Kingsmen Creative PATAMI fell 8.2% to S$3.2m
Revenue slipped 9.8% on fewer projects.
Kingsmen Creative reported its 3Q13 results, which saw PATAMI falling 8.2% yoy to S$3.2m and a 9.8% drop in revenue because of fewer sizeable projects being completed as at end of the quarter, reported OSK-DMG.
The research firm noted though that the outlook for Kingsmen Creative remains positive, especially for 4Q13, due to a healthy orderbook which should see roughly S$107m in recorded revenue.
Here's the complete results analysis from OSK-DMG:
3Q13 PATAMI fell 8.2% y-o-y to SGD3.2m as on a 9.8% y-o-y drop in revenue, mainly due to fewer sizeable projects being completed as at end-3Q13. Nonetheless, KMEN’s orderbook remains healthy and 4Q13 is expected to be strong, with the usual hive of activities at the Interiors division in the run-up to the festive season. Maintain BUY, with SGD1.08 TP, based on a 8x FY13F P/E (ex-cash).
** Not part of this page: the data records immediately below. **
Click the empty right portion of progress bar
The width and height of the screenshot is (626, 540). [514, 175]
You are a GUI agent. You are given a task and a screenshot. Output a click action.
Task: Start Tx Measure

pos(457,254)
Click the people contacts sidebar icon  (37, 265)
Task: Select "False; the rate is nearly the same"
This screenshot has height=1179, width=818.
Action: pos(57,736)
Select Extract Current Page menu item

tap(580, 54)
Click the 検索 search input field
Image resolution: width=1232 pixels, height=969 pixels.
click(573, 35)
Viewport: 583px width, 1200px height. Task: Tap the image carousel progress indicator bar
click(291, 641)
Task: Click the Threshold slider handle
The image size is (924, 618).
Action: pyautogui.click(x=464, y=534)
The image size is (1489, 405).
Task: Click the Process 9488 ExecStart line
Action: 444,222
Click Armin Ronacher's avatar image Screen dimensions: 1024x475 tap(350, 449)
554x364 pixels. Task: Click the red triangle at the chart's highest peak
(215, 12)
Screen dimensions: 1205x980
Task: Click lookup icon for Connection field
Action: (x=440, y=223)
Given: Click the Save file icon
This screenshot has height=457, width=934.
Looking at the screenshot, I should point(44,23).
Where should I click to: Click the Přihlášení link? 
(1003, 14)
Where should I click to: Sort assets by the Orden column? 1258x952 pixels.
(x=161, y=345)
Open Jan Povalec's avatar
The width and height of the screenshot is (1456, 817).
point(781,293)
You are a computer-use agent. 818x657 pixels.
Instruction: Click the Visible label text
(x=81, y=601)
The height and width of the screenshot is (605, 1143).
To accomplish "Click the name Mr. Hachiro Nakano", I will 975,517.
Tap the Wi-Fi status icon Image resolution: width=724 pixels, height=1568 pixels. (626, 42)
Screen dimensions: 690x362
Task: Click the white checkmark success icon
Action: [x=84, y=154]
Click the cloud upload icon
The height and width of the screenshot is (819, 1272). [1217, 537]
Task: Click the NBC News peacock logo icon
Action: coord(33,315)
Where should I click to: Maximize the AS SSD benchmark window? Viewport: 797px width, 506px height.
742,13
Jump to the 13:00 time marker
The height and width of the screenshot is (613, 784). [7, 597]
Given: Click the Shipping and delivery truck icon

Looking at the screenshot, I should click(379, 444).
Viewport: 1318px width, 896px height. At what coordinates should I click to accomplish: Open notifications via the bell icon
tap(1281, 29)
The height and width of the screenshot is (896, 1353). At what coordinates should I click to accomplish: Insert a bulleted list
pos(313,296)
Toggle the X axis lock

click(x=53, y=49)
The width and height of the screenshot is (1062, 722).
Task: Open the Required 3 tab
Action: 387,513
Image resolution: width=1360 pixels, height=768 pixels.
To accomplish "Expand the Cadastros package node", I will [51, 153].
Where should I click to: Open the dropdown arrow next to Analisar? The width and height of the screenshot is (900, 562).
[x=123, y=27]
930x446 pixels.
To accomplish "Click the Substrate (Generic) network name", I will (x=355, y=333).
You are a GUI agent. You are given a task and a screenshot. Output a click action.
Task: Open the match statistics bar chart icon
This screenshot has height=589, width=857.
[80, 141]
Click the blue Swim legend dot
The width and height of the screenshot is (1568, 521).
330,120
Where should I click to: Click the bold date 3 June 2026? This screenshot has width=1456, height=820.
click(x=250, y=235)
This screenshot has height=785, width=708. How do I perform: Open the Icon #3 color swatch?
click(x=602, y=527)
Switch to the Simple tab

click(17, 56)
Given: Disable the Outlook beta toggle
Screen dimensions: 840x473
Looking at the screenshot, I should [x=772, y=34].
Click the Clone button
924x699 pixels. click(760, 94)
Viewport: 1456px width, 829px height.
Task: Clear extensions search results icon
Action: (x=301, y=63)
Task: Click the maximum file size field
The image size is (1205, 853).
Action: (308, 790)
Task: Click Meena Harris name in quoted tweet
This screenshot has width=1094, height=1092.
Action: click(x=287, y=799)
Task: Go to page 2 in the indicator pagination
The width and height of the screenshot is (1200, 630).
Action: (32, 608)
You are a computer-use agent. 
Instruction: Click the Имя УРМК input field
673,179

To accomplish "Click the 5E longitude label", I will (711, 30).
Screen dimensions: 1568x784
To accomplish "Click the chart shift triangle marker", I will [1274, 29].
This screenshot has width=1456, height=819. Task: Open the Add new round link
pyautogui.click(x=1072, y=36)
3Q13 gross margin improves even as revenue slips 9.8%. The revenue decline was mainly due to the lower number of projects reaching a stage at which its exhibitions and museums division can reasonably record as revenue as at end-3Q13. KMEN records its revenue on a progressive basis. The y-o-y revenue drop from exhibitions and museums was somewhat offset by a 5% y-o-y growth from the interiors division, as luxury retailers continued to refurbish and open new stores. Despite the lower revenue, 3Q13 gross margins improved by 3.8 ppt as the company achieved better cost efficiency.
Outlook positive, thanks to healthy orderbook. KMEN’s orderbook has grown to SGD351m (vs 2Q13: SGD294m and 3Q12: SGD289m), of which SGD293m is expected to be recognized in FY13. This indicates that at least SGD107m in revenue is likely to be recorded in 4Q13, although historically, KMEN generates slightly more revenue in 4Q than what it expects (sometimes due to variation orders or finishing a project sooner than expected).
Lowering revenue assumptions down a tick. KMEN had a net cash balance of SGD49.6m (SGD0.26/share) as at end-3Q13. While we are optimistic that the company would continue to secure projects and chalk up steady growth given its track record, we are keeping our view of growth likely to moderate as KMEN continues to face rising staff costs. Given the slightly weaker than expected 3Q13 revenue, we are tweaking our FY13F revenue slightly lower to SGD299m (from SGD313m). Taking into account improving gross margins, this leads us to our PATAMI estimate of SGD18.5m (from SGD18.9m). Maintain SGD1.08 TP and BUY rating.